Padang – Gubernur Sumatera Barat, Mahyeldi Ansharullah, menegaskan pentingnya persatuan dan kesatuan bangsa melalui Pancasila. Pancasila dinilai sebagai perekat bangsa menuju Indonesia Raya yang maju.
Penegasan ini disampaikan saat upacara peringatan Hari Kesaktian Pancasila dan Hari Jadi Sumatera Barat ke-80 di Kantor Gubernur, Rabu (1/10/2025).
Mahyeldi menyoroti ancaman ideologi asing seperti komunisme, radikalisme, dan liberalisme ekstrem. Ideologi tersebut dinilai tidak boleh menggantikan Pancasila.

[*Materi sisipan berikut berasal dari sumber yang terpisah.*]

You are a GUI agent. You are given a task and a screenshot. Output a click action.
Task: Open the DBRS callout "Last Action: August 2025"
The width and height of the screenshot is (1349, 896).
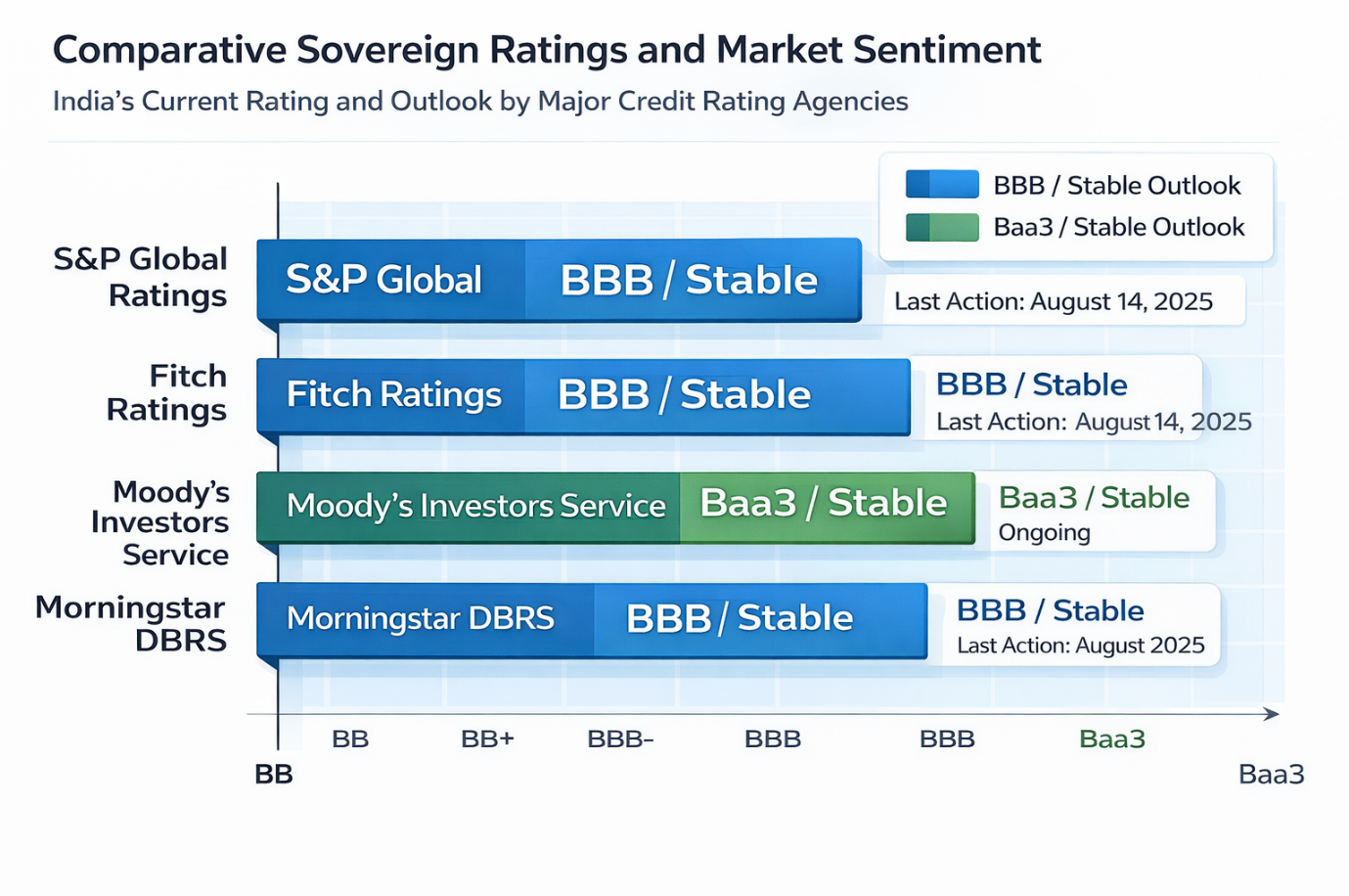(1079, 626)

Selain itu, bahaya narkoba yang dapat merusak generasi muda juga menjadi perhatian.
Pemprov Sumbar mengapresiasi Polda Sumbar atas pengungkapan kasus narkotika dengan barang bukti sabu seberat 49.362,06 gram.
Gubernur menyerahkan piagam penghargaan kepada personel kepolisian atas prestasi tersebut.
Upacara tersebut dihadiri oleh Forkopimda, Polda Sumbar, kepala OPD Pemprov Sumbar, tokoh masyarakat, dan tokoh agama.